New York – The Energy & Environment Legal Institute (E&E Legal) has been forced yet again to sue a New York governmental entity for failure to adhere to that state’s Freedom of Information Law (FOIL).  This time it’s the New York City Comptroller, in a suit filed in the Supreme Court for New York County last week.  

E&E Legal submitted a FOIL request to the NYC Comptroller’s Office on March 1 seeking  correspondence of three Comptroller employees with, or discussing, political donors and activists like NRDC, the Rockefeller Family Fund, BlackRock and Ceres. Specifically, E&E Legal sought documents reflecting how the NYC comptroller corresponded with activists known, from other open records productions, to have been involved in the left’s campaign to force public pension funds to divest from fossil fuels.  Rather than respond to the FOIL requests as required by the law, the NYC Comptroller chose to stonewall.
The Comptroller’s office initially pledged to complete a response to the March 8 request by April 27, and then denied the request in full. In a letter to E&E Legal, the Comptroller determined that over 12,000 responsive records existed, and satisfying the request would be burdensome, which is not a criterion for declining to turn over public records under New York’s public records law.

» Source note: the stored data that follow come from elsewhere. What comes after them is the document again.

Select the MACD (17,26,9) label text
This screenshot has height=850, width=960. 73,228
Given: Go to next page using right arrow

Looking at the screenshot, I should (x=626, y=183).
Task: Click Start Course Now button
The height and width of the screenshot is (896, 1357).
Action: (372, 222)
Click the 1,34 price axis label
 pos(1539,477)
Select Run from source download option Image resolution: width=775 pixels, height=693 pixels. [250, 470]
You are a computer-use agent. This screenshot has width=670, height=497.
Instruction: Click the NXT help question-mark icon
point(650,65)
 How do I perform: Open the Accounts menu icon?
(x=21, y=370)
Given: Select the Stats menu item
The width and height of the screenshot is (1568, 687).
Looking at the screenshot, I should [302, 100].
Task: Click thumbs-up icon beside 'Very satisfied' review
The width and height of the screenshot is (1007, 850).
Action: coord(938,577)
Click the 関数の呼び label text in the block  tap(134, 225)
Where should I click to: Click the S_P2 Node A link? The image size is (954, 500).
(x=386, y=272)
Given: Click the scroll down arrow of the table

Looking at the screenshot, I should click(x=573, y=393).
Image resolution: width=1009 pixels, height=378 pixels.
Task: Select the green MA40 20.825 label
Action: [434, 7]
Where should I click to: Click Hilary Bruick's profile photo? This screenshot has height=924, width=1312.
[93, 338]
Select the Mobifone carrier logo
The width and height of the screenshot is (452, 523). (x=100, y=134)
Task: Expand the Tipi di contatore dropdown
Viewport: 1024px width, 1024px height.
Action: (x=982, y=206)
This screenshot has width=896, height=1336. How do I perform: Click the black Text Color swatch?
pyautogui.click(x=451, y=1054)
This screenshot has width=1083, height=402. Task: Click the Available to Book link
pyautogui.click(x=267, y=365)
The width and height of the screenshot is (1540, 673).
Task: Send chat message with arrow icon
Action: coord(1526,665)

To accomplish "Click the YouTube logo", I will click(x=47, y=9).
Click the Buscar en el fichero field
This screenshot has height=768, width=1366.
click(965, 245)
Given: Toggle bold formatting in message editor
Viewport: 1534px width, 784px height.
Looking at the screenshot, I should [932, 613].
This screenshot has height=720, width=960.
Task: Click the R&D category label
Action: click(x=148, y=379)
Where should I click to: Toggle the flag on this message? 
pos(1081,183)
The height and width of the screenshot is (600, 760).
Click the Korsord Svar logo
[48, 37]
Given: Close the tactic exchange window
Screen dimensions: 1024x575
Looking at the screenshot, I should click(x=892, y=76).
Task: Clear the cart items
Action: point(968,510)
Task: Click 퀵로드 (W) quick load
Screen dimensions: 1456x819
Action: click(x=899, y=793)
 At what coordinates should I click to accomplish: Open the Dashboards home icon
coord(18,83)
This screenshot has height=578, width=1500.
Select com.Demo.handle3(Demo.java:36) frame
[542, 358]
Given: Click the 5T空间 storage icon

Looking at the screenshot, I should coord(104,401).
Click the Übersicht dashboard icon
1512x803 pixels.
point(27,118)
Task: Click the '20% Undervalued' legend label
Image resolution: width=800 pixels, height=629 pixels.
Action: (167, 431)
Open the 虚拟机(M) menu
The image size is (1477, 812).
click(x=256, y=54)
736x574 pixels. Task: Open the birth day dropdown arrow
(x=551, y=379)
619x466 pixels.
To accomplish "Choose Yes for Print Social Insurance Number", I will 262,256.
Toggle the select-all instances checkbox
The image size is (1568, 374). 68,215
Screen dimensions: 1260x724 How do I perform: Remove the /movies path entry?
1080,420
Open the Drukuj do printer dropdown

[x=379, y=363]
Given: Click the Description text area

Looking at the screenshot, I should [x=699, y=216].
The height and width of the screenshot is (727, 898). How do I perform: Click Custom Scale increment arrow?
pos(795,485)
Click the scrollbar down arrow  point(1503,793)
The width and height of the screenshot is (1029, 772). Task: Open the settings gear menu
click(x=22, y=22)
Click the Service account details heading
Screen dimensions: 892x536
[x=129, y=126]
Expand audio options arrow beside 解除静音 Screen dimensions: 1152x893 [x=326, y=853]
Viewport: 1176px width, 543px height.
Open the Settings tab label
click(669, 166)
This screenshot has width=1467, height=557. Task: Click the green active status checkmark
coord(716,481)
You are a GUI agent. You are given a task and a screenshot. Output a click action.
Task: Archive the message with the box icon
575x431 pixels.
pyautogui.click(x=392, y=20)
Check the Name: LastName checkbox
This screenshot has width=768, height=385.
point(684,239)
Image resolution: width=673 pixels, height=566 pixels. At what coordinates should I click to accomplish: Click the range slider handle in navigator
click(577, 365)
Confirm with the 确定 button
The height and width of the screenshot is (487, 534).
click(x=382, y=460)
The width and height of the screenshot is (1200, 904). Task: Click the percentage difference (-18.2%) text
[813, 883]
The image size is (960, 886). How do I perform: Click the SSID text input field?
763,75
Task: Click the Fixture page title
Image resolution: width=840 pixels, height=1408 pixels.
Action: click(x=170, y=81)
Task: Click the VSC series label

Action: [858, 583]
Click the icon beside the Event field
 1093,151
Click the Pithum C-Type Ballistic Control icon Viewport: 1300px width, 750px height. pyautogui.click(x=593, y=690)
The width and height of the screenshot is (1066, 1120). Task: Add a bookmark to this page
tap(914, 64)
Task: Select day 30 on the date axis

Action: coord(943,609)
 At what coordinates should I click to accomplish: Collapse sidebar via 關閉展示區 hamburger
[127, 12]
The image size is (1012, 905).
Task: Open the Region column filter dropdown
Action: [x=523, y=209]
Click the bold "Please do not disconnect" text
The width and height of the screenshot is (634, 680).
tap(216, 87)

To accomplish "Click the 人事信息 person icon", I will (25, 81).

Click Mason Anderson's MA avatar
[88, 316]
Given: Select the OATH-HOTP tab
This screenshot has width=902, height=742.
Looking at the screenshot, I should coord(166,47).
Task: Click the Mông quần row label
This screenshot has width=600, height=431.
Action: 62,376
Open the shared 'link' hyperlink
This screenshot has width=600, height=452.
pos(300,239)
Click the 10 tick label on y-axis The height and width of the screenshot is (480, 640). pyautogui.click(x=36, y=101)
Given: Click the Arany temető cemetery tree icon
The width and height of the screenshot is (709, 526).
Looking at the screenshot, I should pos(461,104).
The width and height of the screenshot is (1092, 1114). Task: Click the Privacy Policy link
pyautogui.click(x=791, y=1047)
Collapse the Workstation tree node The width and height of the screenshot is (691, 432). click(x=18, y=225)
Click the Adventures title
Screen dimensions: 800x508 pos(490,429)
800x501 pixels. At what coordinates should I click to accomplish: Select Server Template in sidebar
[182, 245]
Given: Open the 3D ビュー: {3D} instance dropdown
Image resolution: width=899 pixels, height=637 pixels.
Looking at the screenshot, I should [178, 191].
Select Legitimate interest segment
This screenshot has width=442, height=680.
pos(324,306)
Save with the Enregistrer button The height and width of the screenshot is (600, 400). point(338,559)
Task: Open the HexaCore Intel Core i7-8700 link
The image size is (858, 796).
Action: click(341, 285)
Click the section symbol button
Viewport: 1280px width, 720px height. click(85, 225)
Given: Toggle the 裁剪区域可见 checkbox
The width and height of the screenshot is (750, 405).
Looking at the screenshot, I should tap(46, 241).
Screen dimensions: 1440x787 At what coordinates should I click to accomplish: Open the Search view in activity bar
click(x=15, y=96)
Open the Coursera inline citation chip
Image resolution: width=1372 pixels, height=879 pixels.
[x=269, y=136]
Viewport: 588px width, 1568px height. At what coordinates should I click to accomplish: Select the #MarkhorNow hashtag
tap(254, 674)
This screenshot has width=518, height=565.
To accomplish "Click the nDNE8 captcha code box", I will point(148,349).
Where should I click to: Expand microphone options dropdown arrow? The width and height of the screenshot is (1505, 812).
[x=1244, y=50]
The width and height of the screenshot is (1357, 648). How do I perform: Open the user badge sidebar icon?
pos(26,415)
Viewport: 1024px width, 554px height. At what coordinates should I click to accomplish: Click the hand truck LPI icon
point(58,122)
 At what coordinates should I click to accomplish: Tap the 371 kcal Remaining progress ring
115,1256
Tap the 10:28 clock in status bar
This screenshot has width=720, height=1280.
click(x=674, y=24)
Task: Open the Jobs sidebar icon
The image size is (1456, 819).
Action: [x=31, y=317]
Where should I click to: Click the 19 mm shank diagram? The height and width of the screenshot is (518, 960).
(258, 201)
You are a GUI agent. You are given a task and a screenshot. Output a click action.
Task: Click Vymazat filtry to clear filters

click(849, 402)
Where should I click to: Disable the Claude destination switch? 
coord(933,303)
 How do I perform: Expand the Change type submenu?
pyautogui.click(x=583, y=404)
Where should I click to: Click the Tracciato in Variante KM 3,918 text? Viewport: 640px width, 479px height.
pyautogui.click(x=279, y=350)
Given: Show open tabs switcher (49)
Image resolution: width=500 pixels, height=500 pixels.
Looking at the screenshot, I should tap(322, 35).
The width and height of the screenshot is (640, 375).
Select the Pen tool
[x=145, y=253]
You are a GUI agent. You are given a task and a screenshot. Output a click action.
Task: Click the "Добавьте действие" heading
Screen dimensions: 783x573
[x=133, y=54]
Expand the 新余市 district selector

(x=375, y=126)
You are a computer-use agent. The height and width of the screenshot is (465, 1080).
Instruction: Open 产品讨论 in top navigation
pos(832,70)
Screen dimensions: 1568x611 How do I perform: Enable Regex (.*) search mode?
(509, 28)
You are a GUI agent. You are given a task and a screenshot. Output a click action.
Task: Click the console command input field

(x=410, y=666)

That law clearly states that an agency cannot deny access to public records by claiming that granting access would be a “burden.” In fact, the statute declares that if an agency is understaffed and unable to process a request on its own in a reasonable amount of time, it can hire an outside contractor to fulfill its duties to comply with the law. But it cannot simply disregard requests as it chooses. That is instead what an agency does when it chooses to stonewall.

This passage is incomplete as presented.